How a road trip (and a flat tire) drove SEM plan success

November 4, 2019
  • Collaborative Decision-Making
  • Competencies
  • Enrollment Management
  • Leadership and Management
  • Meetings, Workshops, and Trainings
  • SEM Assessment
  • SEM Conference
  • SEM Leadership
audience members sitting in a lecture hall listening to a panel

by Pamela Horne, Senior Consultant, AACRAO Consulting

Before the AACRAO SEM Conference in 2018, SUNY Morrisville faced declining enrollment, sub-par retention and graduation rates, little understanding of the competitive marketplace, and a paucity of data about their students. 

Fortunately, a group of academic leaders, EM staff and faculty decided that sending a large team to AACRAO SEM might turn things around.  To save resources, the team drove from upstate New York to D.C. in a minivan, subsequently experienced a flat tire that was fixed by group effort, and bonded through their hours on the road to DC and back. 

They also took full advantage of all that the AACRAO SEM Conference had to offer – workshops and sessions and team meetings and coaching.

What a difference a year makes

The group that traveled to D.C. formed the core of an executive SEM campus team and set about making changes. Just a year later, the team has accomplished and learned enough to share with conference participants “Practical Ways to Enhance SEM Participation.”

This session told their story of the past year and provided many practical tips for institutions that are embarking on creating a campus-wide SEM culture.  Here are six.

1. Buy-in. First, it’s important to start at the top and get support from the executive officers of the University.  

2. Assessment. The next step is to create a sense of urgency by “gently” raising a mirror to faculty and staff.  

3. Context and communication. Morrisville also learned that framing the narrative differently for different audiences was important.  

4. Analytics. Data, data and more data about the institution and its competitors is key. Metrics that compared high school preparation, retention and graduation rates, price, and cohort default rate with Morrisville’s chief competitors were especially compelling to the President’s cabinet — and easily understood by academic staff and faculty leaders.  

5. Application. The SEM campus leaders were also careful to translate enrollment information into dollars, e.g. the value of a student retained in both financial and mission terms.  They also often use the faculty on the executive SEM team to present to other faculty members.

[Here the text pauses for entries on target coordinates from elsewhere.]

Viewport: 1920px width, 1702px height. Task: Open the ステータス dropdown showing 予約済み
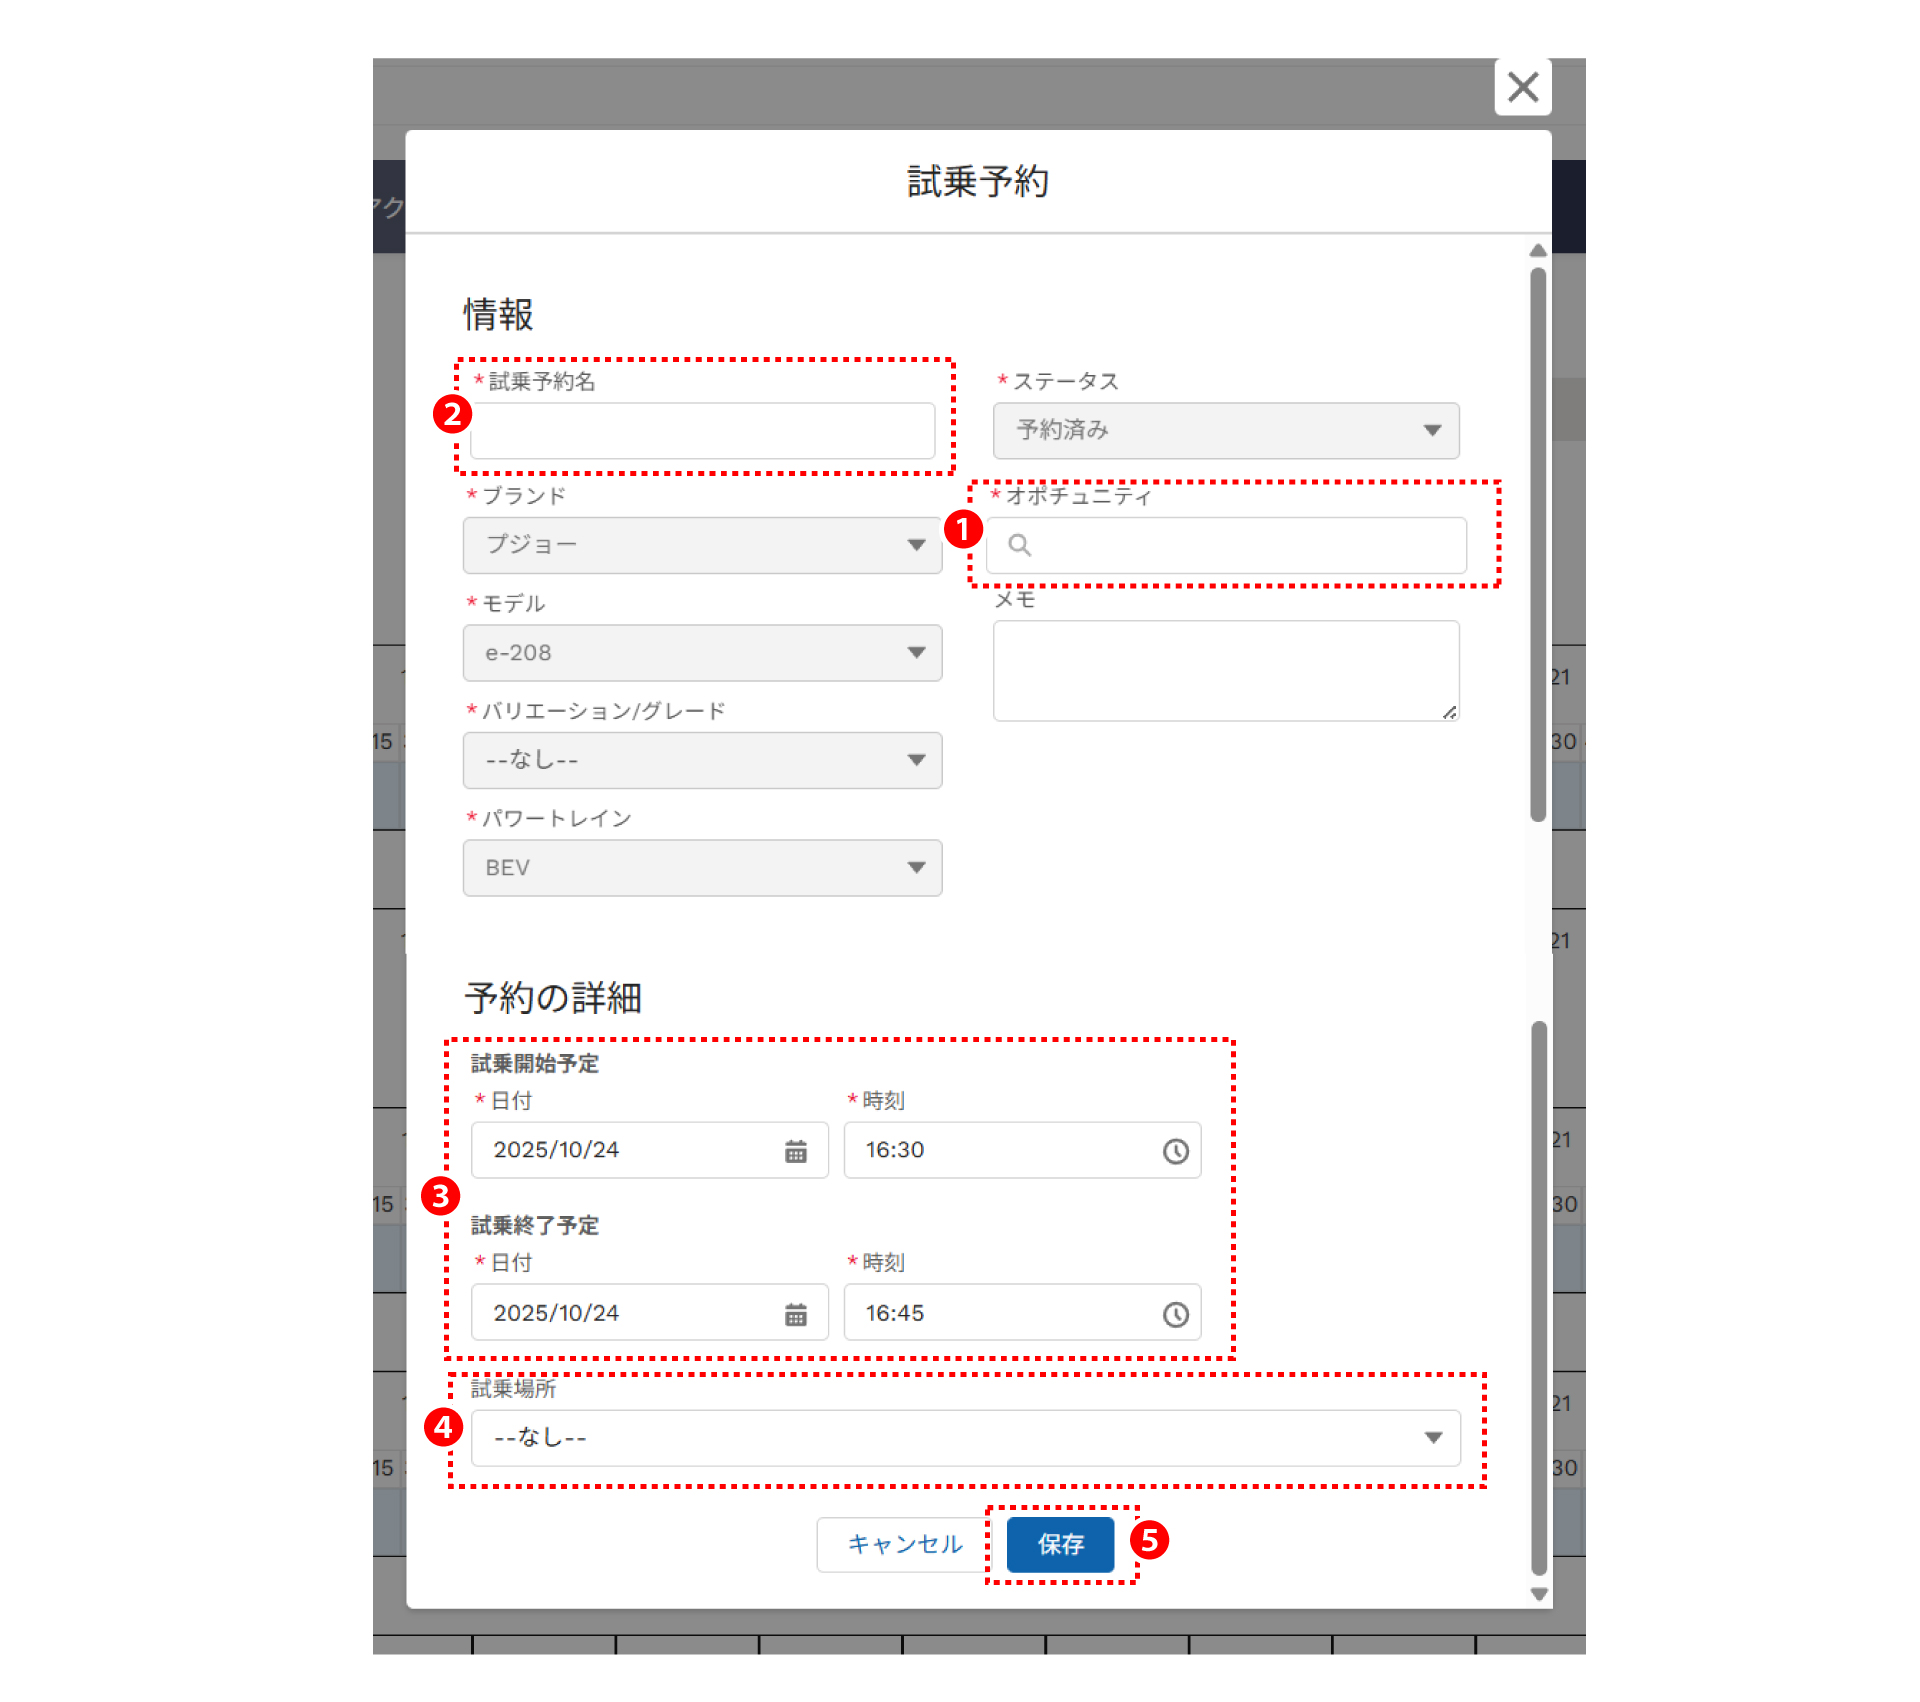coord(1225,431)
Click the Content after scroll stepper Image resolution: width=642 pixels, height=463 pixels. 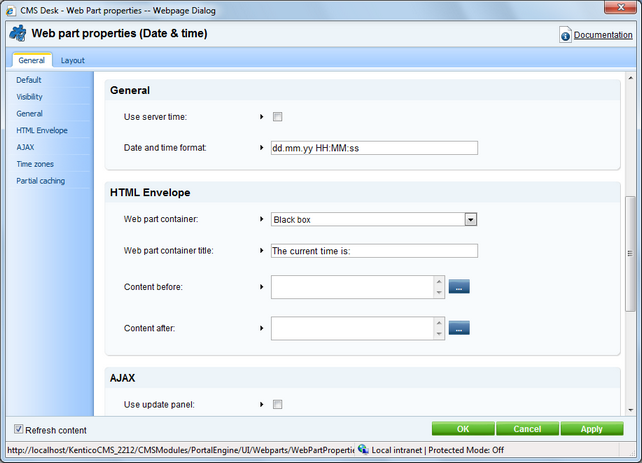point(438,327)
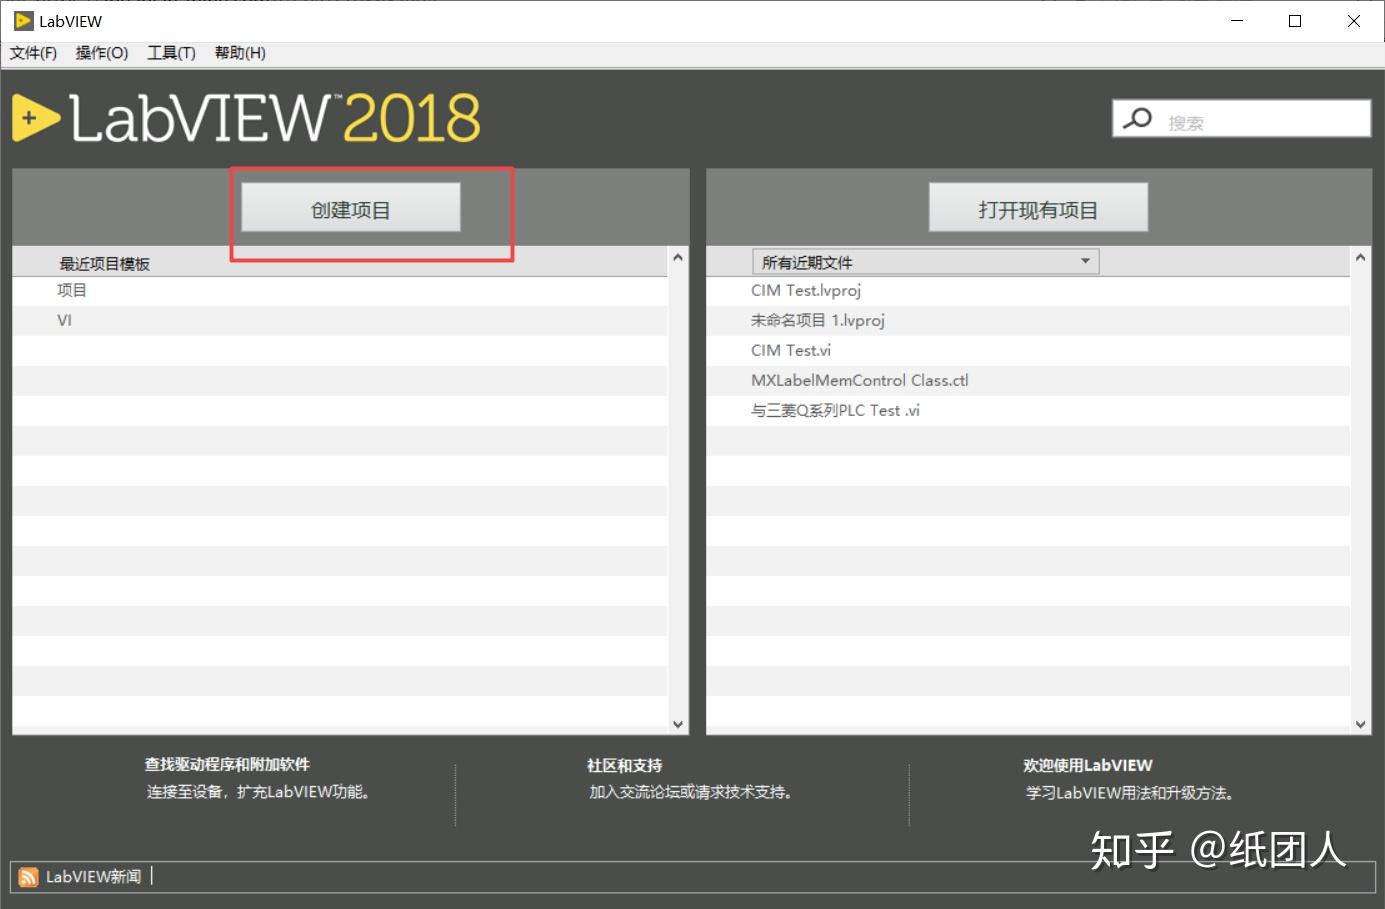Click the 创建项目 button
The width and height of the screenshot is (1385, 909).
coord(348,207)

6. Accessibility. Morrisville was also careful to explain SEM terms in practical English and avoid EM lingo and jargon (e.g. yield and melt), particularly as they rolled out and obtained buy-in for the early alert tool for student success.  

Within the first year, over 90% of faculty were using the system.  They leaned into any frustrations on the part of the faculty, addressing questions and complaints as well as explaining rationale along the way.  Data are now being shared across campus regarding student choice (and reasons) in the admission process, retention and degree progress by program, and factors that might lead to attrition.  Their next steps are to present the data in more user-friendly and visual ways to further gain understanding among faculty and academic and student affairs staff.  

Dream big and visualize

The Morrisville SEM team realized that it was critical to put forth a positive and very clear vision of what enrollment success would look like for their campus.  Painting a picture of a fully-engaged campus, more robust enrollment of new students, and increases persistence and graduation has led to their successful roadmap. 

What a difference a long van ride, a great conference, and year can make!